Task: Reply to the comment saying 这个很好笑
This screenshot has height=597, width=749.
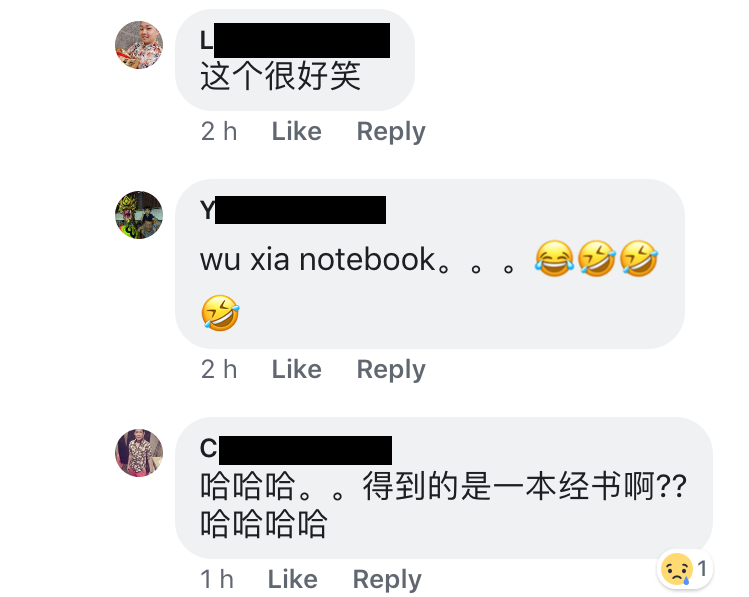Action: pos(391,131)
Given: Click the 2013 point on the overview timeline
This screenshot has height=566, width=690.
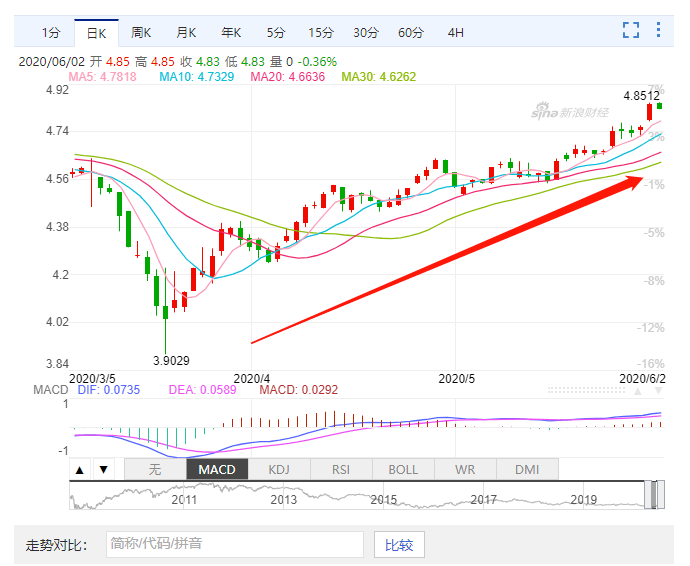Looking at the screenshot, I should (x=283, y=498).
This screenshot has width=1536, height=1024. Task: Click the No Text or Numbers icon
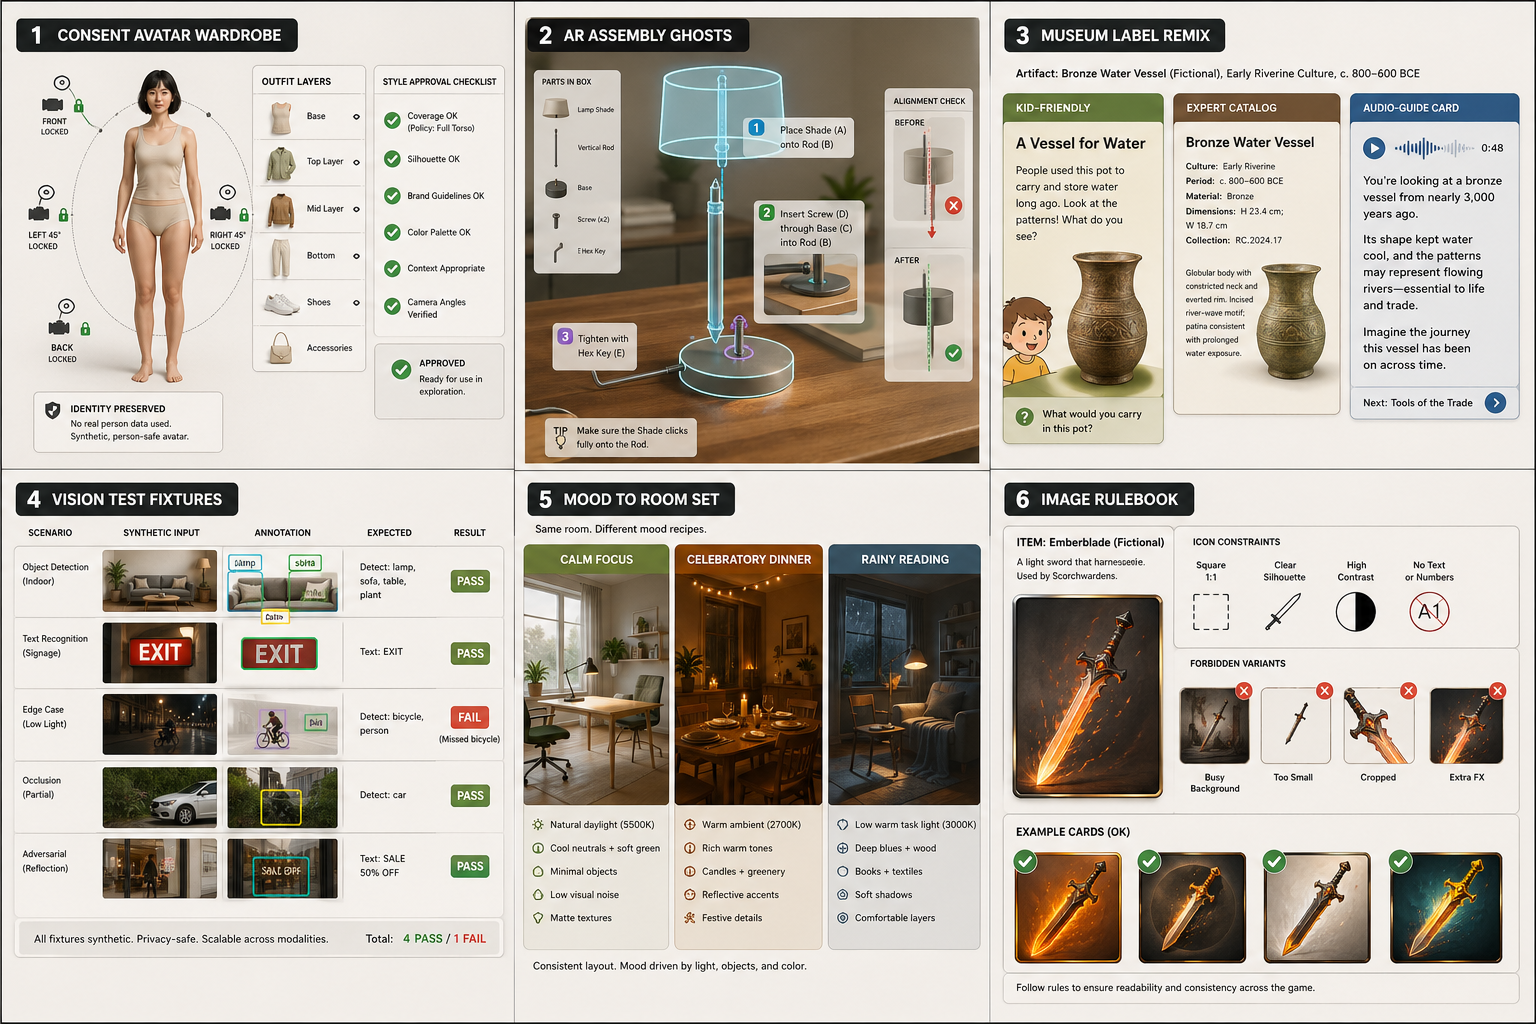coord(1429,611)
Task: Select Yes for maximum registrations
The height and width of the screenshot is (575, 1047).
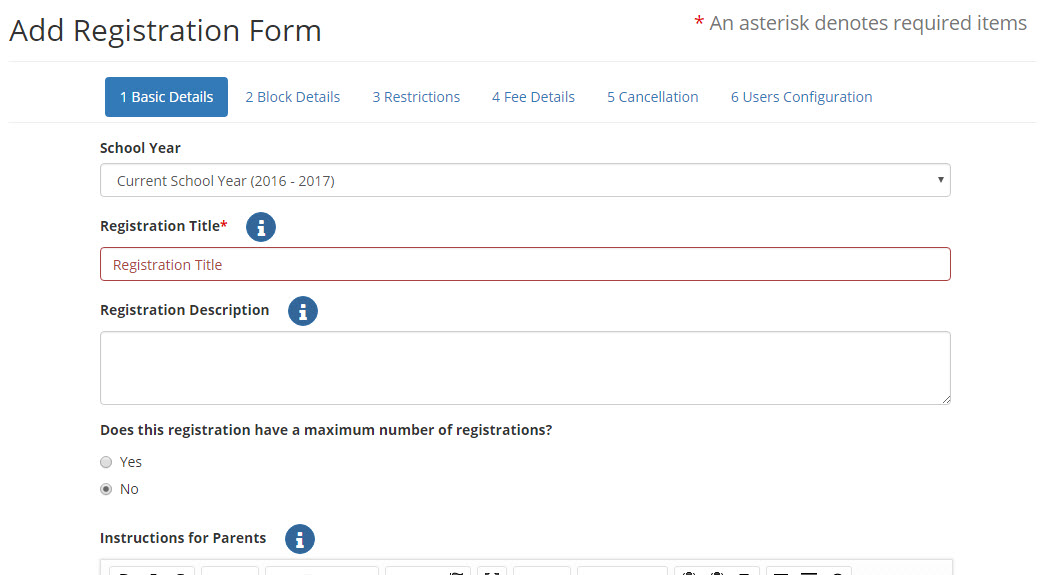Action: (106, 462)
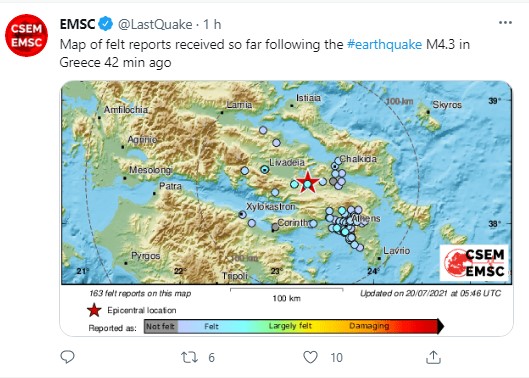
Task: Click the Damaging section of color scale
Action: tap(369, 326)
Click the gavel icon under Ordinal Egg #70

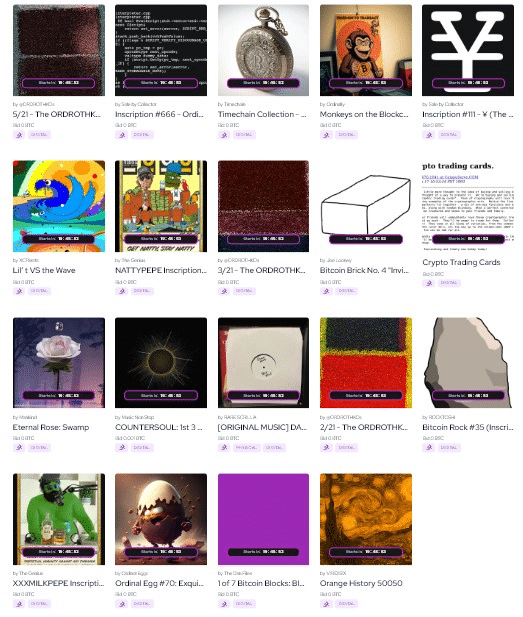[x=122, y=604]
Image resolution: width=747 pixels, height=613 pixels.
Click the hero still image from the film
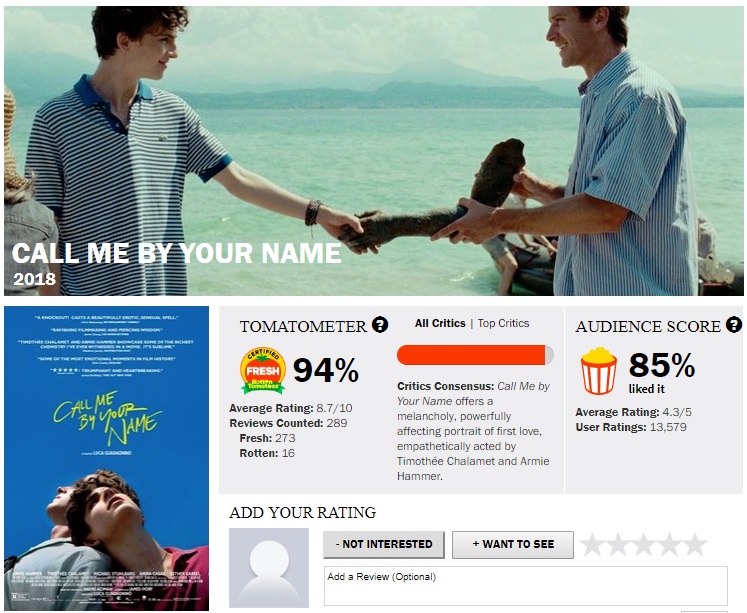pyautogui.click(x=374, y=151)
=-=-=
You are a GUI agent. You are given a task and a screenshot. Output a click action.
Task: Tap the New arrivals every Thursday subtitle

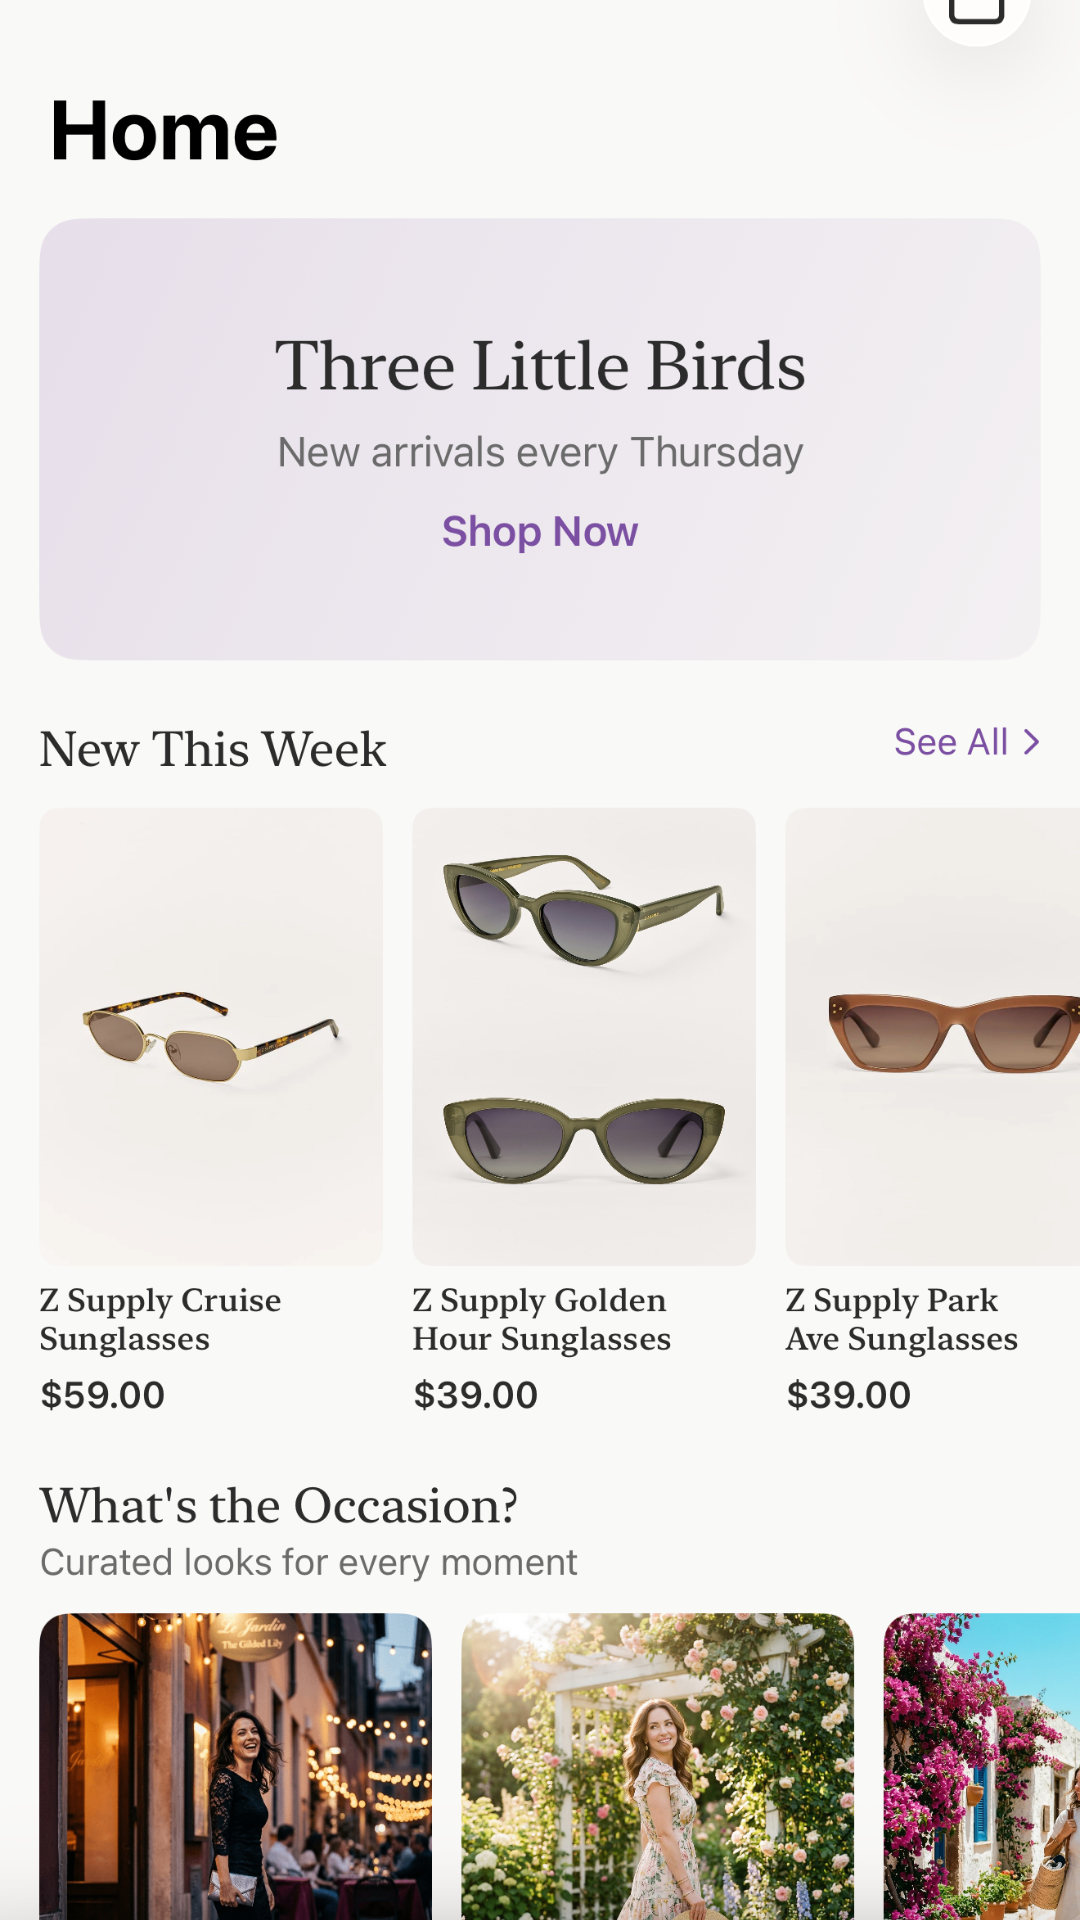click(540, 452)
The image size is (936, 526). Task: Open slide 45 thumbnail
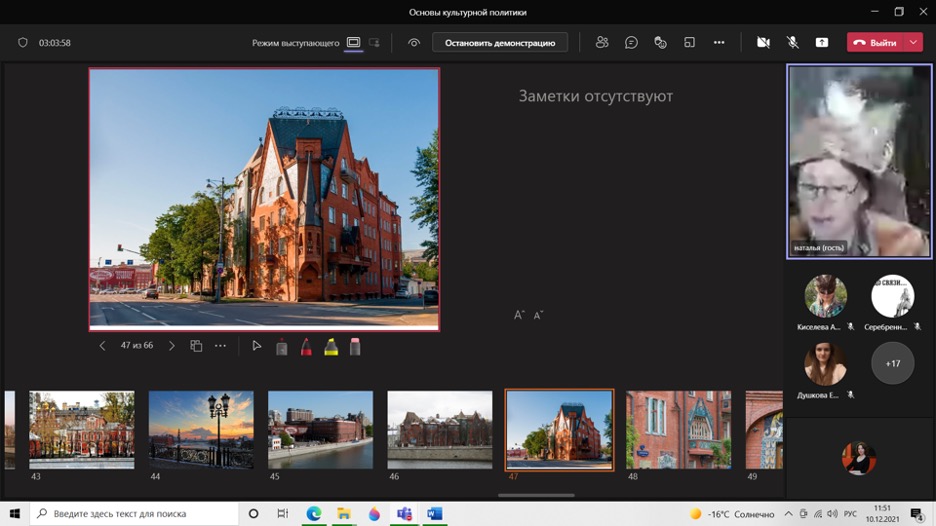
=-=-=
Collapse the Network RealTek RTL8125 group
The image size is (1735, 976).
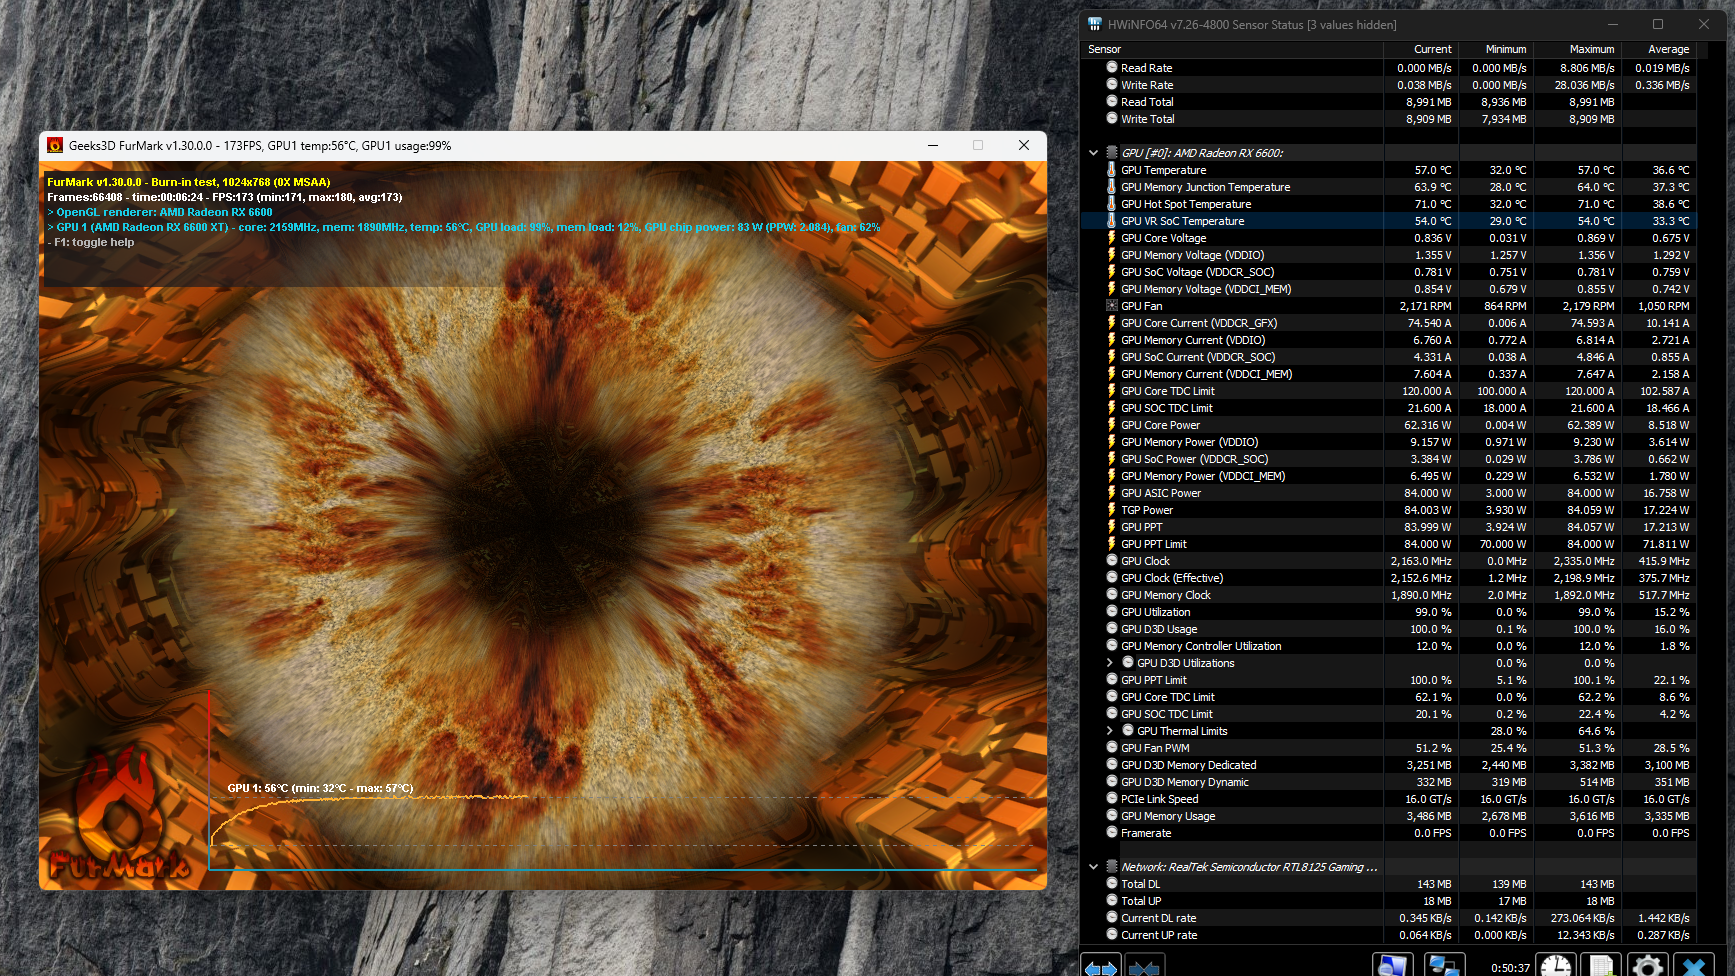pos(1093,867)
=-=-=
WORK ITEM: Exactly as written above, retype the lines starting at the one holding "Task: Tap the" and ending at the one holding "The image size is (936, 526).", both included, but not the pictures.

RESPONSE FOR THIS EXERCISE:
Task: Tap the New arrivals every Thursday subtitle

click(540, 452)
The image size is (936, 526). Task: Open slide 45 thumbnail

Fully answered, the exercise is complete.